**Instructions to follow**.
Take every line from the entries below that includes the word "agent" and copy it.

*****

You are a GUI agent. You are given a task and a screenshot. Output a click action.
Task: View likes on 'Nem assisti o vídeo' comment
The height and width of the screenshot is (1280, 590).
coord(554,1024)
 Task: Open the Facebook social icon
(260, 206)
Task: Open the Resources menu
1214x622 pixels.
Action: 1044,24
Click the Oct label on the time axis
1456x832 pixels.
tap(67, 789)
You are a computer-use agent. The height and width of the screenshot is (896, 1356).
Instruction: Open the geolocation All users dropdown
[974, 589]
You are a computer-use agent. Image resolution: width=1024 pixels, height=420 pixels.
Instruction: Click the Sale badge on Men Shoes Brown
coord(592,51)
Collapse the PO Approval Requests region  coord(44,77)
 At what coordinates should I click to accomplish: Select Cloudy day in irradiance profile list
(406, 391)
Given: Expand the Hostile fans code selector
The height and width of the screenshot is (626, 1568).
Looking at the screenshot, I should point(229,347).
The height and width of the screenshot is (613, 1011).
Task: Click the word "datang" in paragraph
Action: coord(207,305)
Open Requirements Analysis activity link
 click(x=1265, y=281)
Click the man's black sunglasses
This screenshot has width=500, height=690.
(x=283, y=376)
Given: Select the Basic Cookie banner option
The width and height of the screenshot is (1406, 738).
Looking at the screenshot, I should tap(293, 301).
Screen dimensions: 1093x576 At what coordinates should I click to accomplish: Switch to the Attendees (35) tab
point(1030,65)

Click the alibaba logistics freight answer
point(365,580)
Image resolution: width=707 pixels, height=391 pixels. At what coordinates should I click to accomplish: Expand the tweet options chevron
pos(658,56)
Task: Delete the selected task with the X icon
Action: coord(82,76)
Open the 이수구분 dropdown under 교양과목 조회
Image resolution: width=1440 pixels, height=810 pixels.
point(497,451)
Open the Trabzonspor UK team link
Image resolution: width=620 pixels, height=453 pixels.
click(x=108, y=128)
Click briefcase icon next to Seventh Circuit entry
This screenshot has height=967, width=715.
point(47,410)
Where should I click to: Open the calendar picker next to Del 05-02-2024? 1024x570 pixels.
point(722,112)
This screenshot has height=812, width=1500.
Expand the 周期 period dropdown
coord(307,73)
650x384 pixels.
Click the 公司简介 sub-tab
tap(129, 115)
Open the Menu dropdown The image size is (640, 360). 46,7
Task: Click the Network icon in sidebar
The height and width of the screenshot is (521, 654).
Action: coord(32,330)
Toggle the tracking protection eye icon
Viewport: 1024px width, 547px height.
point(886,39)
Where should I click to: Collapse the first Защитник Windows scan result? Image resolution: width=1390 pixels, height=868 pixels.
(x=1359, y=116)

*****

**Exercise solution**.
You are a GUI agent. You are given a task and a screenshot. Output a click action.
You are a computer-use agent. The height and width of the screenshot is (896, 1356).
You are a computer-use agent. Image resolution: width=1024 pixels, height=420 pixels.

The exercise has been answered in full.